● **EXERCISE PROMPT**:
Look through the data below for the line with "Select the Bangu", and transcribe it exactly together with each line after it up to and including the line with "You are a computer-use agent. The height". Give nothing else.

● **DATASET CONTENT**:
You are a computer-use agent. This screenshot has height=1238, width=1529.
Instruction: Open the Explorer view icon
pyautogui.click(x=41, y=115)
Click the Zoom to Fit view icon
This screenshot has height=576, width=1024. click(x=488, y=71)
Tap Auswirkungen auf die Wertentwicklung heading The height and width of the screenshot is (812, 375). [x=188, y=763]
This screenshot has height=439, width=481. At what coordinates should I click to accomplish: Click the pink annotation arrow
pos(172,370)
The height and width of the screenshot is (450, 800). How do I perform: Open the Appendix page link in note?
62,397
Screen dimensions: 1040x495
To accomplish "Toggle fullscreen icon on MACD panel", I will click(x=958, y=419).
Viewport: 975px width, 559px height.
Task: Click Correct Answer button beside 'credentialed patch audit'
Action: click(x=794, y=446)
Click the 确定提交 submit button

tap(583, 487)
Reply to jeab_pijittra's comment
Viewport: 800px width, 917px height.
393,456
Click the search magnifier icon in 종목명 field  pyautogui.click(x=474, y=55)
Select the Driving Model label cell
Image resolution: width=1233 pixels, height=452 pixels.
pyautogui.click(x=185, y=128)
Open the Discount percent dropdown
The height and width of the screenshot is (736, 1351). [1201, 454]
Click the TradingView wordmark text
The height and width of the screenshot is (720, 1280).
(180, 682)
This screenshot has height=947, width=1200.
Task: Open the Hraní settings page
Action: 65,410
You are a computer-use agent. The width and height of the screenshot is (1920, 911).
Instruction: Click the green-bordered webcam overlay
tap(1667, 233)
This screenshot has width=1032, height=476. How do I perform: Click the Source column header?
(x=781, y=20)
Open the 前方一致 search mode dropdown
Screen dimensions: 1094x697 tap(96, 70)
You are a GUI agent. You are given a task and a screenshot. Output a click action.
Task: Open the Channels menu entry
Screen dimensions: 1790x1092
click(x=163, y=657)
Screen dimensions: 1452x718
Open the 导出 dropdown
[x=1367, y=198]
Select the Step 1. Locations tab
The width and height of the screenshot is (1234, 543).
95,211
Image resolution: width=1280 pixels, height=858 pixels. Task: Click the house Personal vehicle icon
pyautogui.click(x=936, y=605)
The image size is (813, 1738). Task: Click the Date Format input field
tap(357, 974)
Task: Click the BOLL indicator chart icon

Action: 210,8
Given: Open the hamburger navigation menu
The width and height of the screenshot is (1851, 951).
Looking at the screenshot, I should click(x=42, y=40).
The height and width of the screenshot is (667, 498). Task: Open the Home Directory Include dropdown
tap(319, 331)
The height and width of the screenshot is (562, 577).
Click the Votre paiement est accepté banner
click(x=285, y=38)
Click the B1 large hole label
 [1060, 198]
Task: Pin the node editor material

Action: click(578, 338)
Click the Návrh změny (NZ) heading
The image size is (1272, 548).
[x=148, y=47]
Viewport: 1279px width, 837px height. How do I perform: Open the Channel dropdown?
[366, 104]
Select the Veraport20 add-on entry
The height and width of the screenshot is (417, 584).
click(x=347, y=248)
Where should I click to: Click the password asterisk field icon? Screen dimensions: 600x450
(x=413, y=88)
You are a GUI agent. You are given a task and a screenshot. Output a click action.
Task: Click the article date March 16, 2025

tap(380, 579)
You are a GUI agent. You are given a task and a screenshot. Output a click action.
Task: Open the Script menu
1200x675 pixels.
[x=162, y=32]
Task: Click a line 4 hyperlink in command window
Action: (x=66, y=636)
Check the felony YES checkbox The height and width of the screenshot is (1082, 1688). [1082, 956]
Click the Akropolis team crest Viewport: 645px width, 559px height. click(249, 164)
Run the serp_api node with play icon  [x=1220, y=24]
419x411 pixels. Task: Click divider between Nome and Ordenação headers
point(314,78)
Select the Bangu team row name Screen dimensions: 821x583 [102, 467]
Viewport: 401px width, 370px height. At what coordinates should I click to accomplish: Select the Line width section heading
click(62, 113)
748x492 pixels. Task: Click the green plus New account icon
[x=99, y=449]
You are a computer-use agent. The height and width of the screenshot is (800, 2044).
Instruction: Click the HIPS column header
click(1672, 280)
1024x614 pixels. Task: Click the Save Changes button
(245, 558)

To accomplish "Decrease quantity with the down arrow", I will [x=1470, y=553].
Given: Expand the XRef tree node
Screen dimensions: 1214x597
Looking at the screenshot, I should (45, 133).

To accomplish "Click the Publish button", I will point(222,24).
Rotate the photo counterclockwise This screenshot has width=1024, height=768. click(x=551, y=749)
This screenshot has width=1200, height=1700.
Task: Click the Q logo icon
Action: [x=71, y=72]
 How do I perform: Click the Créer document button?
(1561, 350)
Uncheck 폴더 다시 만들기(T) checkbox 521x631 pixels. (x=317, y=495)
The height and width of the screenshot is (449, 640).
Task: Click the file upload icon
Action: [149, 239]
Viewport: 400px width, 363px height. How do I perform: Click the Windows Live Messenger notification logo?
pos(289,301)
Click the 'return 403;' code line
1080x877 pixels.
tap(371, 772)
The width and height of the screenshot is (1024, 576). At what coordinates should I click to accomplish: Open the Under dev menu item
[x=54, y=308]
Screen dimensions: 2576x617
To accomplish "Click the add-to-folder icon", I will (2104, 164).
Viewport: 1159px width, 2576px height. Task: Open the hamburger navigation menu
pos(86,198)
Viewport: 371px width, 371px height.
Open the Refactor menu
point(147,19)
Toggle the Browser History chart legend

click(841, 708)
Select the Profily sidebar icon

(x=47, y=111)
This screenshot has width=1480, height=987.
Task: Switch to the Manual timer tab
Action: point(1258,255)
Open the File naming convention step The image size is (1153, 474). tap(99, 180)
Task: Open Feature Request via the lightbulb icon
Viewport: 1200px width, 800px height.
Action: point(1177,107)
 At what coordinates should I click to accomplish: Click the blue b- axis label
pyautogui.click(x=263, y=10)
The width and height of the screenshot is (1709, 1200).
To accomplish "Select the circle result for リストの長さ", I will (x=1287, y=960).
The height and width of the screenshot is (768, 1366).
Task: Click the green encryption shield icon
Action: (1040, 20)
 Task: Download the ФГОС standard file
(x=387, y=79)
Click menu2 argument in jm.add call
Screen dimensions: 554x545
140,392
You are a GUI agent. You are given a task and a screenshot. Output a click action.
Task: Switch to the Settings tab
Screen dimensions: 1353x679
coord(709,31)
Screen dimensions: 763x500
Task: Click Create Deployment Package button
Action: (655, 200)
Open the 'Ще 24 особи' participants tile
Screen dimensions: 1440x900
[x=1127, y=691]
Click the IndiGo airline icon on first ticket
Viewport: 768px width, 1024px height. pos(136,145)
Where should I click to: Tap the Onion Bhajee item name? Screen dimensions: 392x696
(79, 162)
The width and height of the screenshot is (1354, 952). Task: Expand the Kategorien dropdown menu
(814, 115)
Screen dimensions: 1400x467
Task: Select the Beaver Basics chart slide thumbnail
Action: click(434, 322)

● **EXPECTED ANSWER**:
Select the Bangu team row name Screen dimensions: 821x583 [102, 467]
Viewport: 401px width, 370px height. At what coordinates should I click to accomplish: Select the Line width section heading
click(62, 113)
748x492 pixels. Task: Click the green plus New account icon
[x=99, y=449]
You are a computer-use agent. The height and width of the screenshot is (800, 2044).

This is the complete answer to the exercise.